Frequently listed among the important sources for the legends of St Nicholas of Myra is the Life written in Latin by John the Deacon. This is not printed in Anrich’s collection of Greek sources, which is a nuisance. Various versions of John’s text were created in the Middle Ages, and there is a translation of something into English online here. But where to find John’s text?
Today I happened on some useful information. The old Catholic Encyclopedia article on John the Deacon tells us:
(2) John, deacon of Naples, d. after 910. This deacon, or head of a diaconia at the church of St. Januarius of Naples, flourished towards the end of the ninth and the beginning of the tenth century, …. A biography of St. Nicholas of Mira (ed. Cardinal Mai in “Spicilegium Romanum”, IV, 323 sqq.) is not by this John but by another author of the same name.
The volume of Spicilegium Romanum is here, in a poor-quality scan. This is indeed a different text to that translated above. It is on p.323-339. But surely so widely known a text as John the Deacon has been printed before this?
This leads me, of course, to a text that I have never consulted before: the Bibliotheca Hagiographica Latina, whose volumes are online here: Vol. 1. A – I and Vol. 2. K – Z, although not to non-US readers because of the greed of German publishers. Thankfully a V1 is here and V2 can be found here. On p.890 (=p.203 of the PDF), we find an entry for Nicholas of Myra.

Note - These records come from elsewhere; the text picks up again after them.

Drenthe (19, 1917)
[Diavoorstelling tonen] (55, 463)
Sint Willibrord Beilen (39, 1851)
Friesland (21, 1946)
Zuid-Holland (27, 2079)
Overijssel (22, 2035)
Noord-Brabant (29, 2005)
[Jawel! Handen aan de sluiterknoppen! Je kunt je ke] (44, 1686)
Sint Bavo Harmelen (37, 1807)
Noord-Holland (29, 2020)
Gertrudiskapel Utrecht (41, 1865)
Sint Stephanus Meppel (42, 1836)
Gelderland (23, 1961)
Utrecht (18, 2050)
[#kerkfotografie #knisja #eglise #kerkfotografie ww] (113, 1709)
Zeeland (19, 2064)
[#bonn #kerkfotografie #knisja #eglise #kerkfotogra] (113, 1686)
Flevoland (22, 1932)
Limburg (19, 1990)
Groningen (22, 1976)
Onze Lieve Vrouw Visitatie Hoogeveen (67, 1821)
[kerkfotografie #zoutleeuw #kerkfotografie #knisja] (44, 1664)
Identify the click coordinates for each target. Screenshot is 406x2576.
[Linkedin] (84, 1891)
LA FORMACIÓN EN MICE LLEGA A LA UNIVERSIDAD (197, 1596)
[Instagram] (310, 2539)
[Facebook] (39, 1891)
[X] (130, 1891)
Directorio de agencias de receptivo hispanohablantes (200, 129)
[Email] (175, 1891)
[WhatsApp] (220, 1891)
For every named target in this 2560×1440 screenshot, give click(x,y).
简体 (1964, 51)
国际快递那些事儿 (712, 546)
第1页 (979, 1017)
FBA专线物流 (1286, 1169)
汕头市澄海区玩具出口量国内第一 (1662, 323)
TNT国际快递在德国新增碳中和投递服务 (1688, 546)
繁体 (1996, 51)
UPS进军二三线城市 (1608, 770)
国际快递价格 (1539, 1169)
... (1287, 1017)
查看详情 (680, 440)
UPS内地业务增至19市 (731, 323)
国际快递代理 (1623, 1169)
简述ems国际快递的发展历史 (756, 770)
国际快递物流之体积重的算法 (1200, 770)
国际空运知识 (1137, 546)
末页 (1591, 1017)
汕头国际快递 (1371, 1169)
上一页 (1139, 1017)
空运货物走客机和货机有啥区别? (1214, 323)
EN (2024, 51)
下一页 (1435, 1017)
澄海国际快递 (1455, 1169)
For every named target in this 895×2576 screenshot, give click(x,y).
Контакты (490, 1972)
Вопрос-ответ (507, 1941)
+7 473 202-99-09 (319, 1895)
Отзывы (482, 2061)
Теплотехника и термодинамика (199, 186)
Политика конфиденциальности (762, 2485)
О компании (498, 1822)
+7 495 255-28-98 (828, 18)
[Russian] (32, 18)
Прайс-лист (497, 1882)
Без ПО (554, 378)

In the BHL we find the Life of John the Deacon in first place (BHL 6104-9), and printed by Falconius in Sancti confessoris pontificis … Nicolai acta primigenia (Neapoli, 1751), 112-22, containing chapters 1-13, and also on p.126. Falconius is here, and the text starts here.
After John’s work there follows in the BHL a mass of other Latin versions of the Life, too many to be of any interest. But it might be interesting to translate John’s Life of Nicholas into English.